Waiting at the threshold: that in between time

Well, here we are. Spring has sprung and we’re really beginning to look forward to  lighter, warmer days when as restrictions ease, we can begin to get out and about and mix with friends and family once more. 

But before that, Holy Week, as together we’ve been journeying through the events of those last few days in the life of Christ. 

A few years ago, during  an extended retreat, (The ‘Exercises’), I prayed through  that week. This  included  that strange,   time   between Good Friday and Easter, which the  Jesuits call  ‘tomb day.’ *On reflection, it’s struck me that there are some significant  parallels between this  ‘no man’s land’ and our current pandemic situation. Both are ‘liminal’ spaces; a transitional state twixt one place and another.

-=-=-=-=-

Work to complete
Continue the reflection on "tomb day" and the pandemic from its last sentence, in the same voice.

Data
-=-=-=-=-

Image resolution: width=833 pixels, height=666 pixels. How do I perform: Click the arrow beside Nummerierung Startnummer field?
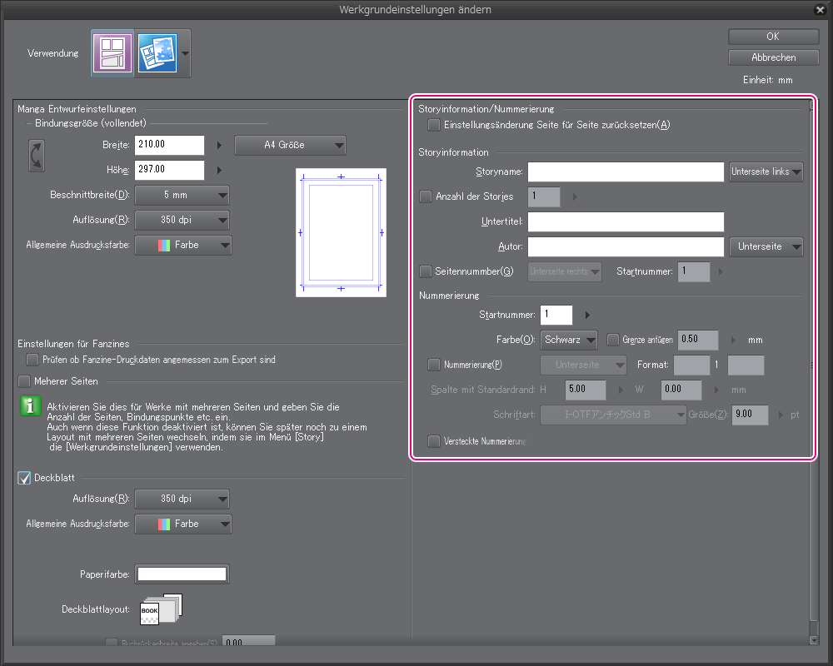click(587, 316)
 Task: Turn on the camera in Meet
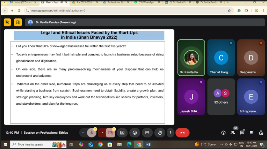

-=-=-=-=-

Output of the exercise
Just as everyone caught up in the waiting of those few days was between different phases of being: knowing what was, what had been, but not yet realising what might be, (we have the advantage of knowing how the story ends!), so we, too, are living in a place of  ‘now and the not-yet.’  Here in the U.K. at least, as lockdown begins to ease, we’re poised, peering hopefully through a doorway, roadmap in hand.   What will  the future hold? What might a ‘new normal’ look like?

Whatever lies ahead, I’m trying to hold on to the words of one of my favourite poets, Gerard Manley Hopkins, (Jesuit again!) who said of Christ, Let him Easter in us…

  • The WP gremlin strikes again; he obviously prefers dots to asterixes. I’m also not unmindful of the irony of having Holy Saturday – Tomb Day, on my birthday this year!